What Have Inspectors Found at Rio Grande Rehabilitation And Healthcare Center?

State health inspectors documented 28 deficiencies at RIO GRANDE REHABILITATION AND HEALTHCARE CENTER during 2018 to 2025. These included: 28 with potential for harm.

Who Owns and Operates Rio Grande Rehabilitation And Healthcare Center?

RIO GRANDE REHABILITATION AND HEALTHCARE CENTER is owned by a for-profit company. For-profit facilities operate as businesses with obligations to shareholders or private owners. The facility is operated by CENTENNIAL HEALTHCARE, a chain that manages multiple nursing homes. With 60 certified beds and approximately 56 residents (about 93% occupancy), it is a smaller facility located in LA JARA, Colorado.

How Does Rio Grande Rehabilitation And Healthcare Center Compare to Other Colorado Nursing Homes?

Compared to the 100 nursing homes in Colorado, RIO GRANDE REHABILITATION AND HEALTHCARE CENTER's overall rating (2 stars) is below the state average of 3.1, staff turnover (26%) is significantly lower than the state average of 46%, and health inspection rating (2 stars) is below the national benchmark.

What Should Families Ask When Visiting Rio Grande Rehabilitation And Healthcare Center?

Based on this facility's data, families visiting should ask: "What safeguards and monitoring systems are in place to protect residents from abuse or neglect?" "Can you walk me through typical staffing levels on day, evening, and night shifts?" "Can I visit during a mealtime to observe dining assistance and food quality?" "How do you handle medical emergencies, and what is your hospital transfer rate?" These questions are particularly relevant given the substantiated abuse finding on record and the below-average staffing rating.

Is Rio Grande Rehabilitation And Healthcare Center Safe?

Based on CMS inspection data, RIO GRANDE REHABILITATION AND HEALTHCARE CENTER has documented safety concerns. The facility has 1 substantiated abuse finding (meaning confirmed case of resident harm by staff or other residents). The facility has a 2-star overall rating and ranks #100 of 100 nursing homes in Colorado. Families considering this facility should ask detailed questions about what corrective actions have been taken since these incidents.

Do Nurses at Rio Grande Rehabilitation And Healthcare Center Stick Around?

Staff at RIO GRANDE REHABILITATION AND HEALTHCARE CENTER tend to stick around.
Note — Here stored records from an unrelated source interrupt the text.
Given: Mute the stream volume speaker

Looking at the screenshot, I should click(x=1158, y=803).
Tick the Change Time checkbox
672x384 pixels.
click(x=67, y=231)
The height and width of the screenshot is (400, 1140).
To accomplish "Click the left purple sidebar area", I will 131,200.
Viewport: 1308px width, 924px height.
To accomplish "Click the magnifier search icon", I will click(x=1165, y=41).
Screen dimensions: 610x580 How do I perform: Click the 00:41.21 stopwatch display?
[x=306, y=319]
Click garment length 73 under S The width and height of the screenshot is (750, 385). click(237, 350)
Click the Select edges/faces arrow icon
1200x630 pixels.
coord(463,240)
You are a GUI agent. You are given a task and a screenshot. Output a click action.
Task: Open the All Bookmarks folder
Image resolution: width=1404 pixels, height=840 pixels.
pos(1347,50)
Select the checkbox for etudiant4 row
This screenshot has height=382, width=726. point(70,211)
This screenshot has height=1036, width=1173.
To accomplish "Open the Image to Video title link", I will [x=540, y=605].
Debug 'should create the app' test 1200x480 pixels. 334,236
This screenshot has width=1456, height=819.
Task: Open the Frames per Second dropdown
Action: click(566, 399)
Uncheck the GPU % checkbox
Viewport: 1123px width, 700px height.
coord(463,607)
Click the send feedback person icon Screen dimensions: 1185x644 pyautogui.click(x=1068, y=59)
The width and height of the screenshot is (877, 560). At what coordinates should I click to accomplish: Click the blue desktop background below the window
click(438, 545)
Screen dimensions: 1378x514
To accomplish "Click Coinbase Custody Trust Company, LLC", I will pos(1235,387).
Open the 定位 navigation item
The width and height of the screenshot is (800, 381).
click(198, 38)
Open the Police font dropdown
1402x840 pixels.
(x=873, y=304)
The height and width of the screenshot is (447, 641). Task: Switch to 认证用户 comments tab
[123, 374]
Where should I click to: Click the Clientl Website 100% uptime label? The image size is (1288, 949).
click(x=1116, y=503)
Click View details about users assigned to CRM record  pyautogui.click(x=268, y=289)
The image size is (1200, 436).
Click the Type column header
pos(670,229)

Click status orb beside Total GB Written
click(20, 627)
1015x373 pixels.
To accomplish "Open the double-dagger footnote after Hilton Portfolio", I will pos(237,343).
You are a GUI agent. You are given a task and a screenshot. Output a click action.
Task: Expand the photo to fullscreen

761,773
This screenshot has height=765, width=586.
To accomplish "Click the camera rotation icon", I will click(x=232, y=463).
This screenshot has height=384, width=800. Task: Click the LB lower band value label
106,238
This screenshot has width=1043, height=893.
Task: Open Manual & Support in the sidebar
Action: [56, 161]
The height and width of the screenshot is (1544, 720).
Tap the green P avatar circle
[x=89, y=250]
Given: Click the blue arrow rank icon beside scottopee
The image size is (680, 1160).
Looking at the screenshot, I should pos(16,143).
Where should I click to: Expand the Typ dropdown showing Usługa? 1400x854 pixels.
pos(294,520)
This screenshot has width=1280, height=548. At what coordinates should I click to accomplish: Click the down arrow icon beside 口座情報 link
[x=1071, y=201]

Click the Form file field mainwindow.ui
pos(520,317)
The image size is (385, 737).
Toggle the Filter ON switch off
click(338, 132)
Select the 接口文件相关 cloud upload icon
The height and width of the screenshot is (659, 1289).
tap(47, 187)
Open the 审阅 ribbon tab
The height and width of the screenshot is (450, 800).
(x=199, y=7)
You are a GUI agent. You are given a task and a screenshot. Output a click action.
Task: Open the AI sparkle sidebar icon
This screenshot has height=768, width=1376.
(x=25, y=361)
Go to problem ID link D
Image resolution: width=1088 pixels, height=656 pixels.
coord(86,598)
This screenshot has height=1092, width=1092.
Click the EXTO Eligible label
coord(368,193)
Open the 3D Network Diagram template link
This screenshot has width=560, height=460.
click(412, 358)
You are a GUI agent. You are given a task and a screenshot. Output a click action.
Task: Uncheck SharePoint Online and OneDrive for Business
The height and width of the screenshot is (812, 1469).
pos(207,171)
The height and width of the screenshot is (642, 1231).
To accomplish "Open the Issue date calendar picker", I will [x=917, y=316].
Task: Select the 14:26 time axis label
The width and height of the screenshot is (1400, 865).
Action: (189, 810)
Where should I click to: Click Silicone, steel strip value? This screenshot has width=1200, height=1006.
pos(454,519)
With a turnover rate of 26%, the facility is 19 percentage points below the Colorado average of 46%. Low turnover is a positive sign. It means caregivers have time to learn each resident's needs, medications, and personal preferences. Consistent staff also notice subtle changes in a resident's condition more quickly.

Was Rio Grande Rehabilitation And Healthcare Center Ever Fined?

RIO GRANDE REHABILITATION AND HEALTHCARE CENTER has been fined $15,783 across 1 penalty action. This is below the Colorado average of $33,237. While any fine indicates a compliance issue, fines under $50,000 are relatively common and typically reflect isolated problems that were subsequently corrected. Families should ask what specific issues led to these fines and confirm they've been resolved.

Is Rio Grande Rehabilitation And Healthcare Center on Any Federal Watch List?

RIO GRANDE REHABILITATION AND HEALTHCARE CENTER is not on any federal watch list. The most significant is the Special Focus Facility (SFF) program, which identifies the bottom 1% of nursing homes nationally based on persistent, serious quality problems. Not being on this list means the facility has avoided the pattern of deficiencies that triggers enhanced federal oversight. This is a positive indicator, though families should still review the facility's inspection history directly.